Prompt: Return every record exactly. Omit nothing.

* * * *

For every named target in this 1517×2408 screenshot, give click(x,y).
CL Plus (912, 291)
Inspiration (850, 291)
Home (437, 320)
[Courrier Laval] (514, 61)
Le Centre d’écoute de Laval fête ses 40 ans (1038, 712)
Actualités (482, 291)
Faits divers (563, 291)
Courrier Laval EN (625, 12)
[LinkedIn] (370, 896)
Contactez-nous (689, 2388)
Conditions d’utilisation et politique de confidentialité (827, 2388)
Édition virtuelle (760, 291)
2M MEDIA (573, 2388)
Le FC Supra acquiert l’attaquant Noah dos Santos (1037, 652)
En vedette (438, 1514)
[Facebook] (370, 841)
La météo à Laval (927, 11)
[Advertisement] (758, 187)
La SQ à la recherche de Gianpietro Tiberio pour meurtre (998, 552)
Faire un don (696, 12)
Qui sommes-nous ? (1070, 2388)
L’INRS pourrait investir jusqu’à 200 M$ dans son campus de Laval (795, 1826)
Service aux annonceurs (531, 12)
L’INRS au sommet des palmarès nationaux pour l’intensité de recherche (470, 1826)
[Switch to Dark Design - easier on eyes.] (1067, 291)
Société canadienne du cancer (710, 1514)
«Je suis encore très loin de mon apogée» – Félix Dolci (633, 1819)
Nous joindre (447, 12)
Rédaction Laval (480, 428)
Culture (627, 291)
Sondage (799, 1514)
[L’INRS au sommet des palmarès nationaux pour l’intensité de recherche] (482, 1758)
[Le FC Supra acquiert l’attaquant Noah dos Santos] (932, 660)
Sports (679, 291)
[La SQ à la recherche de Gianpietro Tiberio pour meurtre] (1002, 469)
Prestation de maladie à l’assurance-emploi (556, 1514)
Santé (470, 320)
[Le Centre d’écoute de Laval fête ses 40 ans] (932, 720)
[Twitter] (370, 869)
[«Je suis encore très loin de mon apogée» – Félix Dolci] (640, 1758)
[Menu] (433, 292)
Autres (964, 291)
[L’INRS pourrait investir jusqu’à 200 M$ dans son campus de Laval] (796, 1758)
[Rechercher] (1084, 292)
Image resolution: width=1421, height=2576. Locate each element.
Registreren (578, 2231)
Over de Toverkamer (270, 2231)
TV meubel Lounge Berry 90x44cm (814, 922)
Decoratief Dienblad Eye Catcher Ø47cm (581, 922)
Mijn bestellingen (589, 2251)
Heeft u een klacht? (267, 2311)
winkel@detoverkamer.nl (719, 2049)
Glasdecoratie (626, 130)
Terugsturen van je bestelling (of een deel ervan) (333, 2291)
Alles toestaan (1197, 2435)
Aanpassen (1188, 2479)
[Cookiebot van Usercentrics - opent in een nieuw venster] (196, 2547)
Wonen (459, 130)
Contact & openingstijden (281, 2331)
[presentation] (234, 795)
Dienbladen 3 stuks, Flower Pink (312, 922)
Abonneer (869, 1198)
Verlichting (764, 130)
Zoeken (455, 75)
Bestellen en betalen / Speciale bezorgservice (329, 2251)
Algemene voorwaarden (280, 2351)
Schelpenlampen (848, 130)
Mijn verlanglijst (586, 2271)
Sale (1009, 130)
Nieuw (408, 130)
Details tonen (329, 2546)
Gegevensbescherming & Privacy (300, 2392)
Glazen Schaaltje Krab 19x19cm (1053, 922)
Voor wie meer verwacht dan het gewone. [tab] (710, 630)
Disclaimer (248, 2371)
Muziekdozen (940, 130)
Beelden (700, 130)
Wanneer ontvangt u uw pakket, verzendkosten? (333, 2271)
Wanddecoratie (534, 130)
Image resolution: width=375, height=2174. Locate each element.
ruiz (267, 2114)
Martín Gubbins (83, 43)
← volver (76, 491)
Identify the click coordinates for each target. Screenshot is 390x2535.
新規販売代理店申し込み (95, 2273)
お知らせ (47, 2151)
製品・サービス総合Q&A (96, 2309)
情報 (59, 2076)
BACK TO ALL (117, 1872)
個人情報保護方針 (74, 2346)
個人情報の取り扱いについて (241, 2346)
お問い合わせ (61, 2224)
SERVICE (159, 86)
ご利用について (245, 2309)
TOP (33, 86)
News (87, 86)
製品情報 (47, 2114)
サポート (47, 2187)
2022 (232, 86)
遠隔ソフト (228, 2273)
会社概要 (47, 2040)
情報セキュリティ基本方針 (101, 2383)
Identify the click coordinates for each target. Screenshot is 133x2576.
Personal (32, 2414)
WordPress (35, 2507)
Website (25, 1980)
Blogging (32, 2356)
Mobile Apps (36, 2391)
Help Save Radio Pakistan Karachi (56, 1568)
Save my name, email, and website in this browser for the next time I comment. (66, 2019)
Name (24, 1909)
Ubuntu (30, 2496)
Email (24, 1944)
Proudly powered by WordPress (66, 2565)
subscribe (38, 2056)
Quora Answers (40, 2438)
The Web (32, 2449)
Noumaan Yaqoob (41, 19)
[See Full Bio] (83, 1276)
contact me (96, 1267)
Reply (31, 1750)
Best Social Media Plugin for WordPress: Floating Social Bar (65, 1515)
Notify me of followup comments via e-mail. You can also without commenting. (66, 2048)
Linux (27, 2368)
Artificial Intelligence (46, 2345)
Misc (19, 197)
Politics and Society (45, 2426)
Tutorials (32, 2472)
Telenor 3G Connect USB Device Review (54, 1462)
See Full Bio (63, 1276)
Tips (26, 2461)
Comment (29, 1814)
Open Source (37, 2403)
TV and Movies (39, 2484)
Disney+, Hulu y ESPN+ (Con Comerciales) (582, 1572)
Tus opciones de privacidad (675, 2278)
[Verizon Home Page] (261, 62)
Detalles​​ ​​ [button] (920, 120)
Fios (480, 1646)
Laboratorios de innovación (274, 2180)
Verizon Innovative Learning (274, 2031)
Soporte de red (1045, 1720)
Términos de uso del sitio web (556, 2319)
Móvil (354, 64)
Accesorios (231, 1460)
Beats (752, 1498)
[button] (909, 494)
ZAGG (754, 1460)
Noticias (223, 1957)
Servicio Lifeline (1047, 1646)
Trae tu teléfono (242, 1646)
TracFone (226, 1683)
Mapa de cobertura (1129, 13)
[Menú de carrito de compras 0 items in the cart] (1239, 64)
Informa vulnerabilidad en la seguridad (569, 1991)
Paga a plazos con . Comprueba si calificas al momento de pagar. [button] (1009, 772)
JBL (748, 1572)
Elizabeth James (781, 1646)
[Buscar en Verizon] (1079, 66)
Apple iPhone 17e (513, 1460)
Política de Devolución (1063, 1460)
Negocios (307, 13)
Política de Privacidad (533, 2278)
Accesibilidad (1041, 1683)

* * * *

Solution for this task:
For every named target in this 1517×2408 screenshot, give click(x,y).
CL Plus (912, 291)
Inspiration (850, 291)
Home (437, 320)
[Courrier Laval] (514, 61)
Le Centre d’écoute de Laval fête ses 40 ans (1038, 712)
Actualités (482, 291)
Faits divers (563, 291)
Courrier Laval EN (625, 12)
[LinkedIn] (370, 896)
Contactez-nous (689, 2388)
Conditions d’utilisation et politique de confidentialité (827, 2388)
Édition virtuelle (760, 291)
2M MEDIA (573, 2388)
Le FC Supra acquiert l’attaquant Noah dos Santos (1037, 652)
En vedette (438, 1514)
[Facebook] (370, 841)
La météo à Laval (927, 11)
[Advertisement] (758, 187)
La SQ à la recherche de Gianpietro Tiberio pour meurtre (998, 552)
Faire un don (696, 12)
Qui sommes-nous ? (1070, 2388)
L’INRS pourrait investir jusqu’à 200 M$ dans son campus de Laval (795, 1826)
Service aux annonceurs (531, 12)
L’INRS au sommet des palmarès nationaux pour l’intensité de recherche (470, 1826)
[Switch to Dark Design - easier on eyes.] (1067, 291)
Société canadienne du cancer (710, 1514)
«Je suis encore très loin de mon apogée» – Félix Dolci (633, 1819)
Nous joindre (447, 12)
Rédaction Laval (480, 428)
Culture (627, 291)
Sondage (799, 1514)
[L’INRS au sommet des palmarès nationaux pour l’intensité de recherche] (482, 1758)
[Le FC Supra acquiert l’attaquant Noah dos Santos] (932, 660)
Sports (679, 291)
[La SQ à la recherche de Gianpietro Tiberio pour meurtre] (1002, 469)
Prestation de maladie à l’assurance-emploi (556, 1514)
Santé (470, 320)
[Le Centre d’écoute de Laval fête ses 40 ans] (932, 720)
[Twitter] (370, 869)
[«Je suis encore très loin de mon apogée» – Félix Dolci] (640, 1758)
[Menu] (433, 292)
Autres (964, 291)
[L’INRS pourrait investir jusqu’à 200 M$ dans son campus de Laval] (796, 1758)
[Rechercher] (1084, 292)
Image resolution: width=1421, height=2576. Locate each element.
Registreren (578, 2231)
Over de Toverkamer (270, 2231)
TV meubel Lounge Berry 90x44cm (814, 922)
Decoratief Dienblad Eye Catcher Ø47cm (581, 922)
Mijn bestellingen (589, 2251)
Heeft u een klacht? (267, 2311)
winkel@detoverkamer.nl (719, 2049)
Glasdecoratie (626, 130)
Terugsturen van je bestelling (of een deel ervan) (333, 2291)
Alles toestaan (1197, 2435)
Aanpassen (1188, 2479)
[Cookiebot van Usercentrics - opent in een nieuw venster] (196, 2547)
Wonen (459, 130)
Contact & openingstijden (281, 2331)
[presentation] (234, 795)
Dienbladen 3 stuks, Flower Pink (312, 922)
Abonneer (869, 1198)
Verlichting (764, 130)
Zoeken (455, 75)
Bestellen en betalen / Speciale bezorgservice (329, 2251)
Algemene voorwaarden (280, 2351)
Schelpenlampen (848, 130)
Mijn verlanglijst (586, 2271)
Sale (1009, 130)
Nieuw (408, 130)
Details tonen (329, 2546)
Gegevensbescherming & Privacy (300, 2392)
Glazen Schaaltje Krab 19x19cm (1053, 922)
Voor wie meer verwacht dan het gewone. [tab] (710, 630)
Disclaimer (248, 2371)
Muziekdozen (940, 130)
Beelden (700, 130)
Wanneer ontvangt u uw pakket, verzendkosten? (333, 2271)
Wanddecoratie (534, 130)
Image resolution: width=375, height=2174. Locate each element.
ruiz (267, 2114)
Martín Gubbins (83, 43)
← volver (76, 491)
Identify the click coordinates for each target. Screenshot is 390x2535.
新規販売代理店申し込み (95, 2273)
お知らせ (47, 2151)
製品・サービス総合Q&A (96, 2309)
情報 (59, 2076)
BACK TO ALL (117, 1872)
個人情報保護方針 (74, 2346)
個人情報の取り扱いについて (241, 2346)
お問い合わせ (61, 2224)
SERVICE (159, 86)
ご利用について (245, 2309)
TOP (33, 86)
News (87, 86)
製品情報 (47, 2114)
サポート (47, 2187)
2022 (232, 86)
遠隔ソフト (228, 2273)
会社概要 (47, 2040)
情報セキュリティ基本方針 (101, 2383)
Identify the click coordinates for each target. Screenshot is 133x2576.
Personal (32, 2414)
WordPress (35, 2507)
Website (25, 1980)
Blogging (32, 2356)
Mobile Apps (36, 2391)
Help Save Radio Pakistan Karachi (56, 1568)
Save my name, email, and website in this browser for the next time I comment. (66, 2019)
Name (24, 1909)
Ubuntu (30, 2496)
Email (24, 1944)
Proudly powered by WordPress (66, 2565)
subscribe (38, 2056)
Quora Answers (40, 2438)
The Web (32, 2449)
Noumaan Yaqoob (41, 19)
[See Full Bio] (83, 1276)
contact me (96, 1267)
Reply (31, 1750)
Best Social Media Plugin for WordPress: Floating Social Bar (65, 1515)
Notify me of followup comments via e-mail. You can also without commenting. (66, 2048)
Linux (27, 2368)
Artificial Intelligence (46, 2345)
Misc (19, 197)
Politics and Society (45, 2426)
Tutorials (32, 2472)
Telenor 3G Connect USB Device Review (54, 1462)
See Full Bio (63, 1276)
Tips (26, 2461)
Comment (29, 1814)
Open Source (37, 2403)
TV and Movies (39, 2484)
Disney+, Hulu y ESPN+ (Con Comerciales) (582, 1572)
Tus opciones de privacidad (675, 2278)
[Verizon Home Page] (261, 62)
Detalles​​ ​​ [button] (920, 120)
Fios (480, 1646)
Laboratorios de innovación (274, 2180)
Verizon Innovative Learning (274, 2031)
Soporte de red (1045, 1720)
Términos de uso del sitio web (556, 2319)
Móvil (354, 64)
Accesorios (231, 1460)
Beats (752, 1498)
[button] (909, 494)
ZAGG (754, 1460)
Noticias (223, 1957)
Servicio Lifeline (1047, 1646)
Trae tu teléfono (242, 1646)
TracFone (226, 1683)
Mapa de cobertura (1129, 13)
[Menú de carrito de compras 0 items in the cart] (1239, 64)
Informa vulnerabilidad en la seguridad (569, 1991)
Paga a plazos con . Comprueba si calificas al momento de pagar. [button] (1009, 772)
JBL (748, 1572)
Elizabeth James (781, 1646)
[Buscar en Verizon] (1079, 66)
Apple iPhone 17e (513, 1460)
Política de Devolución (1063, 1460)
Negocios (307, 13)
Política de Privacidad (533, 2278)
Accesibilidad (1041, 1683)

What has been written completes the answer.